**GIVEN DATA**

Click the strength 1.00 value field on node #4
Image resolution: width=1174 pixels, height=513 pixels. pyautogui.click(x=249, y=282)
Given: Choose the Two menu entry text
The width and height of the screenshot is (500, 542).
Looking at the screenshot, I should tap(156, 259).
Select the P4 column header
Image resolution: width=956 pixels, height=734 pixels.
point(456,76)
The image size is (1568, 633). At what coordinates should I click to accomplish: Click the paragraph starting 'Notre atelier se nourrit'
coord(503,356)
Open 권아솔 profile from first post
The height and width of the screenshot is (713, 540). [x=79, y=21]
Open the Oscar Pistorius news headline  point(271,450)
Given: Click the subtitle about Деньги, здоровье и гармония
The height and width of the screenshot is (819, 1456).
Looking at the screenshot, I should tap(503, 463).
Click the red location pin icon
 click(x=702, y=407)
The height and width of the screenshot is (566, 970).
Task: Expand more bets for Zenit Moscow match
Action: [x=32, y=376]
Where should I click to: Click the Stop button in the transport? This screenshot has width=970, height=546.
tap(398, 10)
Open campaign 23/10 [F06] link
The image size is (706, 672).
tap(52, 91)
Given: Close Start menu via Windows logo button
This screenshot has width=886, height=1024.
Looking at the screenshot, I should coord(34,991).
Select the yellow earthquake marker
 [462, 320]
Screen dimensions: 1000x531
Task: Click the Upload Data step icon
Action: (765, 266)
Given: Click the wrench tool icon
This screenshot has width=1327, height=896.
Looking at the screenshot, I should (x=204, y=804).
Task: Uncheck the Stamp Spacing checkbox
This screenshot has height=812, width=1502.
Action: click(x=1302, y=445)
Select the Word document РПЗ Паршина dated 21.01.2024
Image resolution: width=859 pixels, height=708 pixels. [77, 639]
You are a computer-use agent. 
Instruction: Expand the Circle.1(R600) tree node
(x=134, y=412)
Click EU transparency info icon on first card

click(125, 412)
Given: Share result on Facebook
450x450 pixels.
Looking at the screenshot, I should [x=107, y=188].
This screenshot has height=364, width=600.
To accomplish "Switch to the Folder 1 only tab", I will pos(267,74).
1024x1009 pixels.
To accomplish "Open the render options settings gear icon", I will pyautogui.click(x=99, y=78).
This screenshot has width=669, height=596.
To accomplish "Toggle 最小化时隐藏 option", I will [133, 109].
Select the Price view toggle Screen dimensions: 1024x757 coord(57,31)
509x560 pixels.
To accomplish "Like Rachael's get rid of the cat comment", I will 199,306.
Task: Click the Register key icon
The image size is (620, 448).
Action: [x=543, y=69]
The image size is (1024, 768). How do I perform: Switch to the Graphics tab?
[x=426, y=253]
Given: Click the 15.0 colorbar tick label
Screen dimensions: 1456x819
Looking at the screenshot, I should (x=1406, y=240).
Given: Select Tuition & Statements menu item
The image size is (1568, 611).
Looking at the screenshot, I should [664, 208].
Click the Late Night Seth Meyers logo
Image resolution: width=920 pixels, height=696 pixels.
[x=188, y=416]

**EXERCISE**
There is a line with "You are a computer-use agent." and a line with "1024x1009 pixels." above. Copy exactly those two lines and all lines between them, with nothing else.

**SOLUTION TO THIS PROBLEM**
You are a computer-use agent. 
Instruction: Expand the Circle.1(R600) tree node
(x=134, y=412)
Click EU transparency info icon on first card

click(125, 412)
Given: Share result on Facebook
450x450 pixels.
Looking at the screenshot, I should [x=107, y=188].
This screenshot has height=364, width=600.
To accomplish "Switch to the Folder 1 only tab", I will pos(267,74).
1024x1009 pixels.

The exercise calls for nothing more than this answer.